The American Legacy Foundation is launching the national campaign Tuesday.
It is targeting some 426,000 women who smoke throughout their pregnancy, said Cheryl Healton, president and CEO of the Washington-based group.
Women who smoke are nearly 70 percent more likely to have low birth weight babies, and maternal smoking has been linked to one in 10 infant deaths.
Beginning Tuesday, the spouses of 16 governors will appear in television ads in their home states urging pregnant women to stop smoking. National ads will then appear throughout the country, Healton said.
The ads will tell the women to call a hot line managed by the American Cancer Society.
"There's never been a national hot line for pregnant smokers," Healton said, adding that the callers would receive help from trained counselors.
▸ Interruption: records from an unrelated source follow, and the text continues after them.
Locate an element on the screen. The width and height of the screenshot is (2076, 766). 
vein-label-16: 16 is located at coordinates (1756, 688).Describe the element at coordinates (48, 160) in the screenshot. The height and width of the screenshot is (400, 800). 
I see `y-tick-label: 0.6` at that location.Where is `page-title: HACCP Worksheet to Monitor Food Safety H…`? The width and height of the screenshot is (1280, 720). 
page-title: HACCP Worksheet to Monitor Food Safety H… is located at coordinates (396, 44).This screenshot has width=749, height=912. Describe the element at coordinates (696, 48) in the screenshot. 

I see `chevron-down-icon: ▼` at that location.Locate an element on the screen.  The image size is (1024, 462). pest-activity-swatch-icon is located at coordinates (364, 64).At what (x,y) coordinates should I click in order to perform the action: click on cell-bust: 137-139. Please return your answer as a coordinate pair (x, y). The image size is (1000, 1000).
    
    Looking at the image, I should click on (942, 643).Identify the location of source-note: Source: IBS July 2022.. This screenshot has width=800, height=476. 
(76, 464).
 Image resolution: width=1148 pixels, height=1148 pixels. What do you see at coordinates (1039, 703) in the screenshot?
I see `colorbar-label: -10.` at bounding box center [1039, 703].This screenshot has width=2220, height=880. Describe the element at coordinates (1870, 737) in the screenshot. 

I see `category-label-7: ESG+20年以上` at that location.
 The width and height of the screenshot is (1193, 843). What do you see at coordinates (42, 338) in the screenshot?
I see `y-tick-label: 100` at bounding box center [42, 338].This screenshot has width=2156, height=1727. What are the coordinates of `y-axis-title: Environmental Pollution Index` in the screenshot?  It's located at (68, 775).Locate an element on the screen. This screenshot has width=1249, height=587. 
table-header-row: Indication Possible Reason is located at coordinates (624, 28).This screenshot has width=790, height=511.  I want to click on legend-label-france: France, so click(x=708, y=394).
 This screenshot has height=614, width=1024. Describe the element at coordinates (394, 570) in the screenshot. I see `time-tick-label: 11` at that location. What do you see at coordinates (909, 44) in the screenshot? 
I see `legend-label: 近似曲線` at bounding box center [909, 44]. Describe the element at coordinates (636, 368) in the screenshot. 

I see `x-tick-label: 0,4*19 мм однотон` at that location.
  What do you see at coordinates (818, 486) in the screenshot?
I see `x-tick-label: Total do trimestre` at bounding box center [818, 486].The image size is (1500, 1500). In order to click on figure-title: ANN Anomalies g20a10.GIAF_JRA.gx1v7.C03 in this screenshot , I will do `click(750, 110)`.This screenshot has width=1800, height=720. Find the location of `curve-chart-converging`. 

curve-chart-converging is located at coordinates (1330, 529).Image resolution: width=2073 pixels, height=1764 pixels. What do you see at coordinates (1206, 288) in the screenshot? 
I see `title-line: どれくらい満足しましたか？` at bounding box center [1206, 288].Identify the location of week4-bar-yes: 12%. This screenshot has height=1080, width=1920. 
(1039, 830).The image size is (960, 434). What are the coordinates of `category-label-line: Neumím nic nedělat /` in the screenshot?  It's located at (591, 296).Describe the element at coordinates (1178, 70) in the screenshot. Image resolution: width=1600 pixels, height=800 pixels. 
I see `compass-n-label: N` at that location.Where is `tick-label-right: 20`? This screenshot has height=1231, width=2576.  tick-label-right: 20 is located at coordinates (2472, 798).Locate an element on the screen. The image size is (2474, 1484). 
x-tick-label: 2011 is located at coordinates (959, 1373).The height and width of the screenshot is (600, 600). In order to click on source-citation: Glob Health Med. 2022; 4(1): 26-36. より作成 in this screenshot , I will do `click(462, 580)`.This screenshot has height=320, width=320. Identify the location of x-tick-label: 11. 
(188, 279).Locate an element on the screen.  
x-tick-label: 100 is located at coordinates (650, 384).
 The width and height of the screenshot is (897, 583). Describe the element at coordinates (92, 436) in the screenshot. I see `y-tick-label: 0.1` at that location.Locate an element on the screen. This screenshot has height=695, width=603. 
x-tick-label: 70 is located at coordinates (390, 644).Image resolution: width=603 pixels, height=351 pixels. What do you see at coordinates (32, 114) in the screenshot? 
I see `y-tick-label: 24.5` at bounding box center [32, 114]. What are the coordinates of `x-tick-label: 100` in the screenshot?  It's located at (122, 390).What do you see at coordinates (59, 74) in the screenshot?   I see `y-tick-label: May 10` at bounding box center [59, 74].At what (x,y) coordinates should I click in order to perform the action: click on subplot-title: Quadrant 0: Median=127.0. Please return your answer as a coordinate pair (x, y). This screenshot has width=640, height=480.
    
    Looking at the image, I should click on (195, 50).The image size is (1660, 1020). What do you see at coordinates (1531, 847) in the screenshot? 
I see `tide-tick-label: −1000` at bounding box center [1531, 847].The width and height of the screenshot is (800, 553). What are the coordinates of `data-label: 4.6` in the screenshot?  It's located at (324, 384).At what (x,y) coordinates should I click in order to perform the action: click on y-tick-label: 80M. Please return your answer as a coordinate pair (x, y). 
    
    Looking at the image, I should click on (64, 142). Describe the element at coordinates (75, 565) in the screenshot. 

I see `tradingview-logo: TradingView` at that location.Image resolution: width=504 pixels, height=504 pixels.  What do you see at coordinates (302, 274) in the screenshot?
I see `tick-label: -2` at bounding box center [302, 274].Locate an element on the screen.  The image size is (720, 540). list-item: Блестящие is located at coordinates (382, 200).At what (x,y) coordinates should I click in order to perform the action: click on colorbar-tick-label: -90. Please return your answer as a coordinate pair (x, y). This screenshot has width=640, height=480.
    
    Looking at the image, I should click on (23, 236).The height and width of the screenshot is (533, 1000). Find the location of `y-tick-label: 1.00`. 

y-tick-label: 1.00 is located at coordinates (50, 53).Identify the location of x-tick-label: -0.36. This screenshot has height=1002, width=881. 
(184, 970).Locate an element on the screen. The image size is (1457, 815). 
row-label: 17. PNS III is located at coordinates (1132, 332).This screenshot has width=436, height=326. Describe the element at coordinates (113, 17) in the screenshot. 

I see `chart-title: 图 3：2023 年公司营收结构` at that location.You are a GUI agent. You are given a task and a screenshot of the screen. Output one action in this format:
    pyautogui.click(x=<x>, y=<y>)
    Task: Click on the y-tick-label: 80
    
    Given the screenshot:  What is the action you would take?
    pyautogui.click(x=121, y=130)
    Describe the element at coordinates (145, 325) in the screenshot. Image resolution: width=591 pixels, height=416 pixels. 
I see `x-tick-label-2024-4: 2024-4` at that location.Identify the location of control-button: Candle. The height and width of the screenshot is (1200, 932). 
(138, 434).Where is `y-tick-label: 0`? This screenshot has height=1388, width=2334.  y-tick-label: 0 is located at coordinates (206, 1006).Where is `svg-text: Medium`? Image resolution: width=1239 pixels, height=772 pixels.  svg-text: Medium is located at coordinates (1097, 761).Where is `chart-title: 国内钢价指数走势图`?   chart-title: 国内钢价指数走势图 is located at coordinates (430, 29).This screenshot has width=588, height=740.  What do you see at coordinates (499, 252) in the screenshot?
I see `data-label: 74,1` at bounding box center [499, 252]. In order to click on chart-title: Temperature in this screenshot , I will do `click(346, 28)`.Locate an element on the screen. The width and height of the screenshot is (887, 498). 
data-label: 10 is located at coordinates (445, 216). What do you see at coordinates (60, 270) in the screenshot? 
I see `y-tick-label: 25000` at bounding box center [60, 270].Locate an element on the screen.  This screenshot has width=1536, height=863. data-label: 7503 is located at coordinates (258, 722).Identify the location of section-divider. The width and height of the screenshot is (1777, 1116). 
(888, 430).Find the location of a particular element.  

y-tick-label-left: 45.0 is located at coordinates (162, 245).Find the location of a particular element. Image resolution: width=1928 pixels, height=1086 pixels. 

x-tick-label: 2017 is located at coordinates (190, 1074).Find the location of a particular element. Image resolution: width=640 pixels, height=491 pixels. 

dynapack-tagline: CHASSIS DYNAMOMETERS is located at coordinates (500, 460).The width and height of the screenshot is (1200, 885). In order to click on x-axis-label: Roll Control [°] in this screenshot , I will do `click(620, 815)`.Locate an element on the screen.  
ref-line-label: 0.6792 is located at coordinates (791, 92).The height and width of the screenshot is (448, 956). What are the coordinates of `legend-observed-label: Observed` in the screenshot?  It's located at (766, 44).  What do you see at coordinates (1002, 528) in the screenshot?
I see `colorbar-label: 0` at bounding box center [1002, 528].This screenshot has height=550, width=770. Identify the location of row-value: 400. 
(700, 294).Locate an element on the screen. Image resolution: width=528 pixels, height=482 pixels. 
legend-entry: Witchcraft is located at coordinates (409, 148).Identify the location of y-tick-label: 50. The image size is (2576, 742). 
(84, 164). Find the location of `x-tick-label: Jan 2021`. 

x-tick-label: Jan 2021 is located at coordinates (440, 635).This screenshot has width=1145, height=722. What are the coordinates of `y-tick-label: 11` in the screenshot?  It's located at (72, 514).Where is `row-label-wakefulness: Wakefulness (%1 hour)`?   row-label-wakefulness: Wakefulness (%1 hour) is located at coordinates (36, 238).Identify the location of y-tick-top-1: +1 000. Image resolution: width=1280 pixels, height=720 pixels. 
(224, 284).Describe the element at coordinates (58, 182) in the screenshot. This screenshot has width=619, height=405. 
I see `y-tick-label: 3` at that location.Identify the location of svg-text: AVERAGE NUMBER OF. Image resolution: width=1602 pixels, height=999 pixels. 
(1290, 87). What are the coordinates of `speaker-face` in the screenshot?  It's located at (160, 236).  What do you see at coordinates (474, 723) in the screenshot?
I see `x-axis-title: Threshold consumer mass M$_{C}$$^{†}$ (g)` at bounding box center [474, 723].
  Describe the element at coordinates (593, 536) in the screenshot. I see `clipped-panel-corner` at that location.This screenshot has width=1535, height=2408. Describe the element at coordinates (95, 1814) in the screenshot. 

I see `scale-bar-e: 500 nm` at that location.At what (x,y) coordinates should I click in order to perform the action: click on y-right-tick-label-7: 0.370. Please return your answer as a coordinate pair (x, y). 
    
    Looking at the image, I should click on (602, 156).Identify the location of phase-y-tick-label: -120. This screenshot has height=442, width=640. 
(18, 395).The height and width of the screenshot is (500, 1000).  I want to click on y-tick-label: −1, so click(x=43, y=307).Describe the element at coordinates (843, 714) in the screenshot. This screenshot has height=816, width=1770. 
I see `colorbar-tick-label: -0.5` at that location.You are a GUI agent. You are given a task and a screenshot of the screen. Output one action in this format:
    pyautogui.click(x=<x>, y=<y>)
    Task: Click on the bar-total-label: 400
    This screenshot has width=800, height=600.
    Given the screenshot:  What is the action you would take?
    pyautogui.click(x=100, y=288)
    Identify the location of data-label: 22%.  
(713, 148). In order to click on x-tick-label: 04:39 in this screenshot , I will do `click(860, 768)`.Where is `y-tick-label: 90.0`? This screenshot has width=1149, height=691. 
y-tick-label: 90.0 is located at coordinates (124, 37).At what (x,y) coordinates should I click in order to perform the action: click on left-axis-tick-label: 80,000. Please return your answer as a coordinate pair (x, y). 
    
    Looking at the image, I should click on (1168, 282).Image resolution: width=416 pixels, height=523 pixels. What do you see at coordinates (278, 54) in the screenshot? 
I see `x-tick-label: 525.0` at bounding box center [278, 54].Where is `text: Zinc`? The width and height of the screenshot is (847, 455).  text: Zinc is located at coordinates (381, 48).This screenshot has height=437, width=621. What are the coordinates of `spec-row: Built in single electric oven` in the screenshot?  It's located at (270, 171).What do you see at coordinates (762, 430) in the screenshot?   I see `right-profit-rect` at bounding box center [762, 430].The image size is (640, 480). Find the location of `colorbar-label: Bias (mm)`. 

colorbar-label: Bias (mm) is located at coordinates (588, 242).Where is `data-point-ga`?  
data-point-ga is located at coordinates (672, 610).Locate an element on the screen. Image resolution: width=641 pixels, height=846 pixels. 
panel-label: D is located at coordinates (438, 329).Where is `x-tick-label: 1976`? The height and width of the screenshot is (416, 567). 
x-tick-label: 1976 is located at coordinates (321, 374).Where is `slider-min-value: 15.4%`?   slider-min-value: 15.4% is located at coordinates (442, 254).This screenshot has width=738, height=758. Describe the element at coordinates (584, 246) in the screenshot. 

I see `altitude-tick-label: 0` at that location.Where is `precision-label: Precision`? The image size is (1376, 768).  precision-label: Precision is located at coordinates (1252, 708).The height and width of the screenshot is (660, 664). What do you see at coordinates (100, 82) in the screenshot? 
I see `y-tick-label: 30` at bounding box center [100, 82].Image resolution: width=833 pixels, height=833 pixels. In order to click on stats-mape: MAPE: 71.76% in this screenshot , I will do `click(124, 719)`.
Healton said her hope was that the program would cut the number of pregnant smokers by half.
Matthew Myers, president of the Campaign for Tobacco-Free Kids, said states need to get more involved in the fight.
He said at least half of pregnant women who smoke are on Medicaid, but he said 17 state Medicaid programs do not fund smoking cessation programs.
"This program will begin a dialogue, but success will really only be attained if states provide coverage for those who want to quit," he said.
The Legacy Foundation campaign is expected to cost at least $6 million, Healton said.
The group is funded through the $206 billion settlement reached by the tobacco companies and 46 states three years ago.